Toronto Maple Leafs 44-year-old wonder, goalie Johnny Bower, may be considering retirement. At least that is the word coming out of Toronto this week. Bower, who has played professional hockey for 24 season, told The Toronto Star’s Jim Proudfoot that he’s been giving the idea of retirement a lot of thought:

“I just don’t know. Sometimes I really think it would be good idea. I’ll tell you this – everything is ready for me to quit. I have a good job I can start at tomorrow, or any time. And I know I can’t go on playing hockey forever. Some day, I’ll have to retire and maybe it ought to be when things are going well, like now.
“Still, where could I make this kind of money?
“I’ve had the same job – as a sales representative – for the past three summers. The arrangement is that any September I don’t go to training camp, I can just stay on with the company permanently.
“But maybe it’s time for me to work at this permanently and get myself established.

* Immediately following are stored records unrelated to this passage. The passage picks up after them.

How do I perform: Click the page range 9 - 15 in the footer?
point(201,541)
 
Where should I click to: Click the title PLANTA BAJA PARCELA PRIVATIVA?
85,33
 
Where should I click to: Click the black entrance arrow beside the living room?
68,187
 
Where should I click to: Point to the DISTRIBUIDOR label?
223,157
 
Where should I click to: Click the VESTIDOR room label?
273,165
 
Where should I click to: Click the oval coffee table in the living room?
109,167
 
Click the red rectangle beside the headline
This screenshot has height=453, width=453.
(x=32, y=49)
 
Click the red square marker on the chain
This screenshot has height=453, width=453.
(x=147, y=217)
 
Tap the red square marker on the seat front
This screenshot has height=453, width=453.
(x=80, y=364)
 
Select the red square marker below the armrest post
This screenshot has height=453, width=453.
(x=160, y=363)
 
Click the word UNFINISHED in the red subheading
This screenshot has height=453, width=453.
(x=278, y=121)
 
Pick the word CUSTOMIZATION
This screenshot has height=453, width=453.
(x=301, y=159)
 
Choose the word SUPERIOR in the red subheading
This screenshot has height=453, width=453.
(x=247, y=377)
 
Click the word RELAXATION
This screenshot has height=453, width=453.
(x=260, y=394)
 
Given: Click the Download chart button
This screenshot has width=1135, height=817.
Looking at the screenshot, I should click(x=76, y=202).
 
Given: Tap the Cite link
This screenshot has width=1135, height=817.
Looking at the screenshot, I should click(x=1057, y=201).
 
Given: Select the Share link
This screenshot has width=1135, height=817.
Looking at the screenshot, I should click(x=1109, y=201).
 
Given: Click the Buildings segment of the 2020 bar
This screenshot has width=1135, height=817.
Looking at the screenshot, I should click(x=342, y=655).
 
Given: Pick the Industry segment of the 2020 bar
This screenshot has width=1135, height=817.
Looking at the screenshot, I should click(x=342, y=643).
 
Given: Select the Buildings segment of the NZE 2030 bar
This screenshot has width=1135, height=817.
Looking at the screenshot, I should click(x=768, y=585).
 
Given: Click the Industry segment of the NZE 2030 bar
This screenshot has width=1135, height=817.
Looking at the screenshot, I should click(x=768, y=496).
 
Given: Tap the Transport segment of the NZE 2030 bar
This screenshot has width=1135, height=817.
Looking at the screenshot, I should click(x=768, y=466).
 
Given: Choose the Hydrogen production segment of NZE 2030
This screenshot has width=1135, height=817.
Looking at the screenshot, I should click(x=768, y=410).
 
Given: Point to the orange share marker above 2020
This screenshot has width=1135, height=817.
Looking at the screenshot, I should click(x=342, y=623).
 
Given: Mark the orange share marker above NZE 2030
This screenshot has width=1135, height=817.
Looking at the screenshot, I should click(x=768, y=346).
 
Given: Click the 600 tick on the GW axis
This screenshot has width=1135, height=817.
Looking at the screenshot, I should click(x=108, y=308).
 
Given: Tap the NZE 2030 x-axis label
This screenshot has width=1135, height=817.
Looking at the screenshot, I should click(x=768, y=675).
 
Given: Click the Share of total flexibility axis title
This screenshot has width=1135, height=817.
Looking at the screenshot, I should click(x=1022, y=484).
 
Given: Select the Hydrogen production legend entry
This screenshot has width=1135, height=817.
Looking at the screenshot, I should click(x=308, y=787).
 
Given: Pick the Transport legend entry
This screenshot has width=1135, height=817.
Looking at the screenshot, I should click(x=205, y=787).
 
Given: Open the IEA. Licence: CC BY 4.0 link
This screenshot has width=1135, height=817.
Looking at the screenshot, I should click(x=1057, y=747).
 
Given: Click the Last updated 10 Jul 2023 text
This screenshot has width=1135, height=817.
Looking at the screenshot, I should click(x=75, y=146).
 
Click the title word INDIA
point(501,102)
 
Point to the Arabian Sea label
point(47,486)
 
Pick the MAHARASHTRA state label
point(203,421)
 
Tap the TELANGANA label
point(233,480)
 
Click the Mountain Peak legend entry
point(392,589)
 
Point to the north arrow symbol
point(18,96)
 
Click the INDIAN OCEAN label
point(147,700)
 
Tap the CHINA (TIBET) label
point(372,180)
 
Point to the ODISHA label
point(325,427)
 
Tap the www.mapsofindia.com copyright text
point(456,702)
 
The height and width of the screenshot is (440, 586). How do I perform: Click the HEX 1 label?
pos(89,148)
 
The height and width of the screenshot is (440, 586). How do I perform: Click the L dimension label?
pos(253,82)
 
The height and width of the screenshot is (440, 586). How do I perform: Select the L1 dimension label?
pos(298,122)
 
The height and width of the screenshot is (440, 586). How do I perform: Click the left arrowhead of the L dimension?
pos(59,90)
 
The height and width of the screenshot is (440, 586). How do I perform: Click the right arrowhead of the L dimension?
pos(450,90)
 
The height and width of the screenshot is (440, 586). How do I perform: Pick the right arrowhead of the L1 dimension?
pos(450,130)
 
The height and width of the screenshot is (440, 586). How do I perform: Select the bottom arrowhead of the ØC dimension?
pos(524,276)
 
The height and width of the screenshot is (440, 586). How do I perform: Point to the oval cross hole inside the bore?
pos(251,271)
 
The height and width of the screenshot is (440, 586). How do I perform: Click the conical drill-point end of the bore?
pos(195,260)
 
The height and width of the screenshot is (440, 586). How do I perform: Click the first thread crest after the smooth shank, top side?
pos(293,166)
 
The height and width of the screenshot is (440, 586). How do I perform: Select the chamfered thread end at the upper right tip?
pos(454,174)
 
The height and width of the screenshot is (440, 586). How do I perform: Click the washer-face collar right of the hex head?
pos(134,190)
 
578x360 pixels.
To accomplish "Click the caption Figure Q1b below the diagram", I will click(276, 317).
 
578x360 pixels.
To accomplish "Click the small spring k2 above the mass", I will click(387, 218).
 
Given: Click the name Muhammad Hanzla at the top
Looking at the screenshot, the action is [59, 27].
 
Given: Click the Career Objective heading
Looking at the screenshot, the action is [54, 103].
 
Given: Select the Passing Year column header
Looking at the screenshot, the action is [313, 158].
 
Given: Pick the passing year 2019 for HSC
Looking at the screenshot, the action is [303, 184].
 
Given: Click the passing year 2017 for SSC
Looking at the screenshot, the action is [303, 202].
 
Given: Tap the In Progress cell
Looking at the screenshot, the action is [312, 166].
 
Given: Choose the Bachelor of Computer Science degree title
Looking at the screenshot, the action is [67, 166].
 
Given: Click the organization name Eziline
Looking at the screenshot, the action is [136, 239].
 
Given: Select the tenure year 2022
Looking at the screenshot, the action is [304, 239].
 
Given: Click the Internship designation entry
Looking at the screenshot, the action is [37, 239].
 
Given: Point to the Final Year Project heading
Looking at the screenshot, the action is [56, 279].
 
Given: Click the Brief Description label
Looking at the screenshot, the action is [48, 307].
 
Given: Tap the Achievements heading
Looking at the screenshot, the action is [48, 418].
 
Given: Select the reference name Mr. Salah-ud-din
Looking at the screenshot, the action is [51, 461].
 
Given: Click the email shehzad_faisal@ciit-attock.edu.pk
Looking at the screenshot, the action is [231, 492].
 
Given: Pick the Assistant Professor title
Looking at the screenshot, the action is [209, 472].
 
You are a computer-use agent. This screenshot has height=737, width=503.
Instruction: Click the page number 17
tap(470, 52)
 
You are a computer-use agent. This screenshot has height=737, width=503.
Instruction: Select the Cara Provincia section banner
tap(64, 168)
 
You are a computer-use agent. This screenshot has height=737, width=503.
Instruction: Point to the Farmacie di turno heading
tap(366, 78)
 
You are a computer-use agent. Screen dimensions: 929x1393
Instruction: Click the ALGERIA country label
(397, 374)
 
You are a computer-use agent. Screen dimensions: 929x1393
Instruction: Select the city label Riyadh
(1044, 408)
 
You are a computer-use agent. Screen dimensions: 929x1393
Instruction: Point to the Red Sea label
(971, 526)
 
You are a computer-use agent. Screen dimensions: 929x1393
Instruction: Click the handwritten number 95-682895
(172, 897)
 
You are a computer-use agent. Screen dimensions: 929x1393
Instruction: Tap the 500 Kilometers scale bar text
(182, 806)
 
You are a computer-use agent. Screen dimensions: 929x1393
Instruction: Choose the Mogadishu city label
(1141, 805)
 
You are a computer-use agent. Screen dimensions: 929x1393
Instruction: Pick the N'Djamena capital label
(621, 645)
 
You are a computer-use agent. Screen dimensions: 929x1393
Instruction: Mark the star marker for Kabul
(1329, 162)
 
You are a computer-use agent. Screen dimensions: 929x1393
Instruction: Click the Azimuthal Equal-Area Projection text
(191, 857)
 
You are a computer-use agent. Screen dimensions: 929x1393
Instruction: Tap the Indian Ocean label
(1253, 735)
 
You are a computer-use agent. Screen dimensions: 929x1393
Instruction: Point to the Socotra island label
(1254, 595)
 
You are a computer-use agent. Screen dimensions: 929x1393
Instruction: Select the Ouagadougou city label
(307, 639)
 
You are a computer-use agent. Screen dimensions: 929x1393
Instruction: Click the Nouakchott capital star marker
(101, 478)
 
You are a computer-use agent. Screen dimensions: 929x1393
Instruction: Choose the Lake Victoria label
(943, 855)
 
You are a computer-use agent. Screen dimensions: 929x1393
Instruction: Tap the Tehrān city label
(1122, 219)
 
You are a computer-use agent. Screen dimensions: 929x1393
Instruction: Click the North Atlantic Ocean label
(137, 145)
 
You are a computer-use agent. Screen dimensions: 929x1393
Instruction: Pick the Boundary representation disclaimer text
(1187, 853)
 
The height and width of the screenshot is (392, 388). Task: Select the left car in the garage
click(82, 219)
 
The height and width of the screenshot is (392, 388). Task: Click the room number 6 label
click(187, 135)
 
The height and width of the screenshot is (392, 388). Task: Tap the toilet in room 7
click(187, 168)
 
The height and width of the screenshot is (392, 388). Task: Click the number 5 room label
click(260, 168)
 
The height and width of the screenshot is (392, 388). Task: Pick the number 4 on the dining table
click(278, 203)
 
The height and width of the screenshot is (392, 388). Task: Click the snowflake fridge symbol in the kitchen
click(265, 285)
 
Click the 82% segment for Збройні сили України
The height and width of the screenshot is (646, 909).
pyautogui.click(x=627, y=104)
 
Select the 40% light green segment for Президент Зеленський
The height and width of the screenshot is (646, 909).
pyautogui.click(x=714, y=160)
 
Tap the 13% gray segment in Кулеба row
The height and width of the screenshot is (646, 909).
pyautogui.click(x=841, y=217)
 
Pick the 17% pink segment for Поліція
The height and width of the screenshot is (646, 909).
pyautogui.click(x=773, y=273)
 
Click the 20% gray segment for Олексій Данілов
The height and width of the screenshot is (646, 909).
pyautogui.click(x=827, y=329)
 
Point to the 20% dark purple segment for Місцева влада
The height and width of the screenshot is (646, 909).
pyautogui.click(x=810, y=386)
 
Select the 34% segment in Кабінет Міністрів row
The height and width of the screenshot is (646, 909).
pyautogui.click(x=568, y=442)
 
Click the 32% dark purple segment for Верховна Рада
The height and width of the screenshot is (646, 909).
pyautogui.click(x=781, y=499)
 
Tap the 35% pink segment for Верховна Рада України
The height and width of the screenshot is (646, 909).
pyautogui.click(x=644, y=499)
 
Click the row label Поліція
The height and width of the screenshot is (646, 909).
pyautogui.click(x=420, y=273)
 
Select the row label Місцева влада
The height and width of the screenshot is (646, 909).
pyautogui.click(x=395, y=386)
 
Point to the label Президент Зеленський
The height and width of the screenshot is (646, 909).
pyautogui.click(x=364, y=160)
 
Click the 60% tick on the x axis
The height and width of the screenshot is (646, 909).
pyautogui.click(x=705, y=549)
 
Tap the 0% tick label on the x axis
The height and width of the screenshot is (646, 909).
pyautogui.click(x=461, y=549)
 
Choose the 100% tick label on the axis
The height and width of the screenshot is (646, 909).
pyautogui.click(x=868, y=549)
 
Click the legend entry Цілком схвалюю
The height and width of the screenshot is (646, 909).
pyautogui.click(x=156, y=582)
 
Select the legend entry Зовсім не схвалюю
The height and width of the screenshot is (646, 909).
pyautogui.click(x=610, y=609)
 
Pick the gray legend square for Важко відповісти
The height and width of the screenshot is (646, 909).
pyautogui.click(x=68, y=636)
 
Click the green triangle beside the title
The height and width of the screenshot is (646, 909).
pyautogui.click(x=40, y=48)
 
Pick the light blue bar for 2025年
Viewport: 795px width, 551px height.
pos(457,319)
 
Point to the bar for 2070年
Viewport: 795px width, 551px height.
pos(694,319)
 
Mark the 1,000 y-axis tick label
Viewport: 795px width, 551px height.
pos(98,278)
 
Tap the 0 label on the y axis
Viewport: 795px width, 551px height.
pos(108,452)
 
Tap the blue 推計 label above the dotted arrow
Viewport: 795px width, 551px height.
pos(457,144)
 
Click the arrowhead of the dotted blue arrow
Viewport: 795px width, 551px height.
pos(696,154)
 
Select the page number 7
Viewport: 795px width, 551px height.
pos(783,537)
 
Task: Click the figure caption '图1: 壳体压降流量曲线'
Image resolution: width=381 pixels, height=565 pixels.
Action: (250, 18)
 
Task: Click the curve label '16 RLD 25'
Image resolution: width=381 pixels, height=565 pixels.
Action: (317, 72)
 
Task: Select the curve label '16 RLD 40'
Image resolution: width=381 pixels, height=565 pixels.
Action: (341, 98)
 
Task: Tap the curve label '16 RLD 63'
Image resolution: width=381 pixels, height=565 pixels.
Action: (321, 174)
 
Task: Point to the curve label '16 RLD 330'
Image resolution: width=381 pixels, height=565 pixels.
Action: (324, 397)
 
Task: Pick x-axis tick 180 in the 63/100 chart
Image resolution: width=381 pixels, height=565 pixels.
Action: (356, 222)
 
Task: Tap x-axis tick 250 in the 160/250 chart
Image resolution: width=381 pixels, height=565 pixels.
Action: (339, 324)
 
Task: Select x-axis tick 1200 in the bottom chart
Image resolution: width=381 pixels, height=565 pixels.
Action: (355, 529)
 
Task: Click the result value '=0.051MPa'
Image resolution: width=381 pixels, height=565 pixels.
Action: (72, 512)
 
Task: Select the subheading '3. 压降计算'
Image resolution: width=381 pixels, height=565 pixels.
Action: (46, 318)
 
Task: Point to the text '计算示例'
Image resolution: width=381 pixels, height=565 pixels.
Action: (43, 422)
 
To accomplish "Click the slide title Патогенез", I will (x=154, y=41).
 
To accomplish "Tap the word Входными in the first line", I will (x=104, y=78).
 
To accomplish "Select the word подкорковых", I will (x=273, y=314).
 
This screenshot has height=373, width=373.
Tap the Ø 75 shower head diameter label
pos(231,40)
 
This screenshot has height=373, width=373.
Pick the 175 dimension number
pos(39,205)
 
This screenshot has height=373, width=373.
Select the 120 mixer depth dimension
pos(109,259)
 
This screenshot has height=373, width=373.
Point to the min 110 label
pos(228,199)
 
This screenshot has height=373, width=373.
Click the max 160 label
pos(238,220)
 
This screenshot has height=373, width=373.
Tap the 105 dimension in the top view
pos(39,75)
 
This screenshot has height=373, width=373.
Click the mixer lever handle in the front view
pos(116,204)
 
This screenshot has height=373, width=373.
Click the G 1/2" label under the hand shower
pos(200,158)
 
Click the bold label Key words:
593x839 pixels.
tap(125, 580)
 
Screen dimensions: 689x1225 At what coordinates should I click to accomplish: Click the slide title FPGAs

“I’ve been saying all along that this is my last year but nobody will take me seriously. I guess it’s when I’m tired and aching all over that I decide this should be the end. Then I get feeling good, like now, and start to play well again and I change my mind and figure heck, I can go on for years and years.”
Toronto general manager-coach Punch Imlach scoffed at the idea of Bower’s stepping back from the game:
“Bower quit? That’s crazy! Why, he’s better than he ever was. And his age means absolutely nothing. He’s got a job with us as long as he’s good enough and I don’t care if he’s 90.”
Quick Hits
- Ron Ellis of the Toronto Maple Leafs, who wore a helmet for a time after having a concussion as a rookie, tried it again Tuesday in Montreal. He discarded it part-way through the game and says he likely won’t try it again.
- Rex MacLeod of the Toronto Globe and Mail says that St. Louis Blues general manager Lynn Patrick is trying to convince centre Red Berenson to stop wearing his helmet. Berenson has had the head protection as part of his equipment since he played college hockey in Michigan.
- Toronto Maple Leafs general manager-coach Punch Imlach is considering a couple of call-ups to bolster his sagging team. Names most frequently mentioned are two young defencemen for the Tulsa Oilers of the Central Professional Hockey League – Mike Pelyk and Jim Dorey.
Bronco Horvath - Minnesota North Stars general manager Wren Blair says his recent appeal for player help in the wake of the death of Bill Masterton drew only two positive responses. Blair says that only Punch Imlach of Toronto and Montreal’s Sam Pollock said they would try and work something out for Blair. That led to the sale of centre Bronco Horvath to Minnesota from the Toronto organization.
- Rogatien Vachon and Gump Worsley of the Montreal Canadiens have taken over first place in the Vezina Trophy race for best goals-against average for a team.
- Writers in Montreal notice that Rogatien Vachon’s sideburns are getting longer and longer. They postulate that coach Toe Blake will allow the diminutive netminder to keep them until he loses a game.
- Pittsburgh Penguins trainer Ken Carson had to have pieces of steel removed from an eye. The fragments lodged there when Carson was sharpening skates.
- As Madison Square Garden gets set to host its final game, the question of who scored the first goal in the building was asked. The answer to that trivia question is Shorty Green, of the New York Americans.
- OHA Junior A play in Hamilton last night saw the Red Wings double the Toronto Marlboros 4-2. Danny Lawson led the way for Hamilton with two goals, Renald Leclerc and Jim McInally added singles. Terry Caffery and Glen Siddal replied for the Marlies. Star of the game was Hamilton goalie Gerry Gray.
- Rochester Americans of the AHL will be sending centre Bill Sweeney to Memphis of the CPHL. Sweeney was picked up about a month ago from Vancouver of the Western Hockey League after he ran into disciplinary trouble there. That’s been a recurring theme throughout Sweeney’s career. He is the only player in AHL history to win three consecutive scoring titles.
- Ken Dryden of Toronto is the talk of U.S. college hockey. He plays for the powerful Cornell University club and has a goals-against average of 1.33.